ECLI:NL:GHSHE:2023:218
Gerechtshof 's-Hertogenbosch
- Hoger beroep
- Rechtspraak.nl
Hoger beroep tegen vonnis van de rechtbank Oost-Brabant inzake poging tot diefstal met geweld
In deze zaak gaat het om een hoger beroep tegen een vonnis van de rechtbank Oost-Brabant, waarbij de verdachte op 17 december 2020 werd veroordeeld tot een gevangenisstraf van 12 maanden, waarvan 4 maanden voorwaardelijk, wegens poging tot diefstal met geweld. De rechtbank had naast de gevangenisstraf ook bijzondere voorwaarden opgelegd. De verdachte heeft hoger beroep ingesteld tegen dit vonnis. Tijdens de zitting in hoger beroep heeft de advocaat-generaal gevorderd dat het hof het vonnis zou bevestigen, maar met een zwaardere straf van 18 maanden, waarvan 6 maanden voorwaardelijk, en met een proeftijd van 3 jaren.

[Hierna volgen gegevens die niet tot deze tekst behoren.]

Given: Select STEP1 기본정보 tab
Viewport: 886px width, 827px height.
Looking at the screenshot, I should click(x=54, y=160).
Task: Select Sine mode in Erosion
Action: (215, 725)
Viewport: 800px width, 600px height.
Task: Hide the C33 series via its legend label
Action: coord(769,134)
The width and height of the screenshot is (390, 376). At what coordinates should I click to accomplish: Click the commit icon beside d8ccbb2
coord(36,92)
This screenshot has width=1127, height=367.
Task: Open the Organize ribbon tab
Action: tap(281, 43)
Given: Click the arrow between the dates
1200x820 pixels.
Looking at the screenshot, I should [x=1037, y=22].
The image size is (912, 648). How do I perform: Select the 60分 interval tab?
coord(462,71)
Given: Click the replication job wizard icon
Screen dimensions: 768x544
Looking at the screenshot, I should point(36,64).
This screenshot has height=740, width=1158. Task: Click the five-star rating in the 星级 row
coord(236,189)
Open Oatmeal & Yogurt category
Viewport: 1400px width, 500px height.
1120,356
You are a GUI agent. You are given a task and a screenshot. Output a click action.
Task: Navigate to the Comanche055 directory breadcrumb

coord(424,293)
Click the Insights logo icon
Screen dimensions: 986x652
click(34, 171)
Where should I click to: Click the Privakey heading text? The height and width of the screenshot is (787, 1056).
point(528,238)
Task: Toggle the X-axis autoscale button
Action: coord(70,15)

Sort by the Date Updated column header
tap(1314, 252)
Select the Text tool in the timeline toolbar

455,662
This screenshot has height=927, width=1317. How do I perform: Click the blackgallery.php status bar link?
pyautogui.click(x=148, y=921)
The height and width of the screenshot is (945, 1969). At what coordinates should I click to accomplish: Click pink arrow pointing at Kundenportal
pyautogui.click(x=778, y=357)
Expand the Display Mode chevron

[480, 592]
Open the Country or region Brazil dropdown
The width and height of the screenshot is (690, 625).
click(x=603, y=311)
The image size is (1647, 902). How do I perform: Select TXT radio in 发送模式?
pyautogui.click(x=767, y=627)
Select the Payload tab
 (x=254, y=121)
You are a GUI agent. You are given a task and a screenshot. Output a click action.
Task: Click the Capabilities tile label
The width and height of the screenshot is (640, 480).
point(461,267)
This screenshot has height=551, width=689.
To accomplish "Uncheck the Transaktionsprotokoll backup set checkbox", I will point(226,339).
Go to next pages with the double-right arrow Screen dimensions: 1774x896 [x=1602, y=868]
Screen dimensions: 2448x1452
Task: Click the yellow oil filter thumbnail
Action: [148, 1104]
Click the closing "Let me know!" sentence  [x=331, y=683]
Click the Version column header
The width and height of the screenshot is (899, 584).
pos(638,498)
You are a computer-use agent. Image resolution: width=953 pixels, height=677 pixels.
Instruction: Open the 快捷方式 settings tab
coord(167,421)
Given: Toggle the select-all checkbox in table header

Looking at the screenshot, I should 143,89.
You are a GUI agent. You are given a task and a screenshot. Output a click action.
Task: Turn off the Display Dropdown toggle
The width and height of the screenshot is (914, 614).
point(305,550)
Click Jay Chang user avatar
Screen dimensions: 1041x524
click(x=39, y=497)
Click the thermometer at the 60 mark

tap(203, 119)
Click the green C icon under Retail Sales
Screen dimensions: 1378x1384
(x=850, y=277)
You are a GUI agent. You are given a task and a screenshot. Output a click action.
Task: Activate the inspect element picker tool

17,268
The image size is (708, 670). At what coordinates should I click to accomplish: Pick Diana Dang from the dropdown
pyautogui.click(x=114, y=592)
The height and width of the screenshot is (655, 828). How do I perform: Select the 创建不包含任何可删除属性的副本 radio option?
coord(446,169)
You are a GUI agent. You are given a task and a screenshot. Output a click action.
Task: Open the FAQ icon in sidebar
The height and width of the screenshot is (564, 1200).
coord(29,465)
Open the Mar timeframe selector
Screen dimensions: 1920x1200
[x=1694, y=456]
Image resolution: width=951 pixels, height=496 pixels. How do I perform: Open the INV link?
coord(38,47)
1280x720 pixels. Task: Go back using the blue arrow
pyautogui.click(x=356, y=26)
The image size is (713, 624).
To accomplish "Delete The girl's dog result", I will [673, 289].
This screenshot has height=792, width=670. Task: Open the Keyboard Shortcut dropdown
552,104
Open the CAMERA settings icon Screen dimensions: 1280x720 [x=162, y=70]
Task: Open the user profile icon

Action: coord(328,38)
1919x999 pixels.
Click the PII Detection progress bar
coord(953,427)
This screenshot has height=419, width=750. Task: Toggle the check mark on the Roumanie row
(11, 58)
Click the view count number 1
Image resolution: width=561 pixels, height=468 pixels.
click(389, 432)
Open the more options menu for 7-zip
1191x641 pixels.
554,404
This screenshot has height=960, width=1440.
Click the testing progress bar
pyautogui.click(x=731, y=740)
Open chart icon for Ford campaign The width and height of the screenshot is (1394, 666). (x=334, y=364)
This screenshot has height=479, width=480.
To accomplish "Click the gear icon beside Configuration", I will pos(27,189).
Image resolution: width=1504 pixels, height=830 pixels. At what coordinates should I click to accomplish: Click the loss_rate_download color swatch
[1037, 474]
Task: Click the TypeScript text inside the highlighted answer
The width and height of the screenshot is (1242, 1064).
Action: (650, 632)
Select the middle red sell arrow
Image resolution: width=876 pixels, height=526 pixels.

De verdediging heeft primair vrijspraak bepleit en zich tegen de vordering van de benadeelde partij verzet. Het hof heeft het vonnis van de rechtbank bevestigd en de argumenten van de verdediging niet overtuigend geacht. Het hof constateert wel dat de redelijke termijn in hoger beroep is overschreden, maar ziet geen aanleiding voor strafvermindering. De bijzondere voorwaarden van de reclassering zijn dadelijk uitvoerbaar verklaard, en de vordering van de benadeelde partij is gedeeltelijk toegewezen tot een bedrag van € 1.847,81, met wettelijke rente. De tenuitvoerlegging van eerder opgelegde voorwaardelijke straffen is gelast.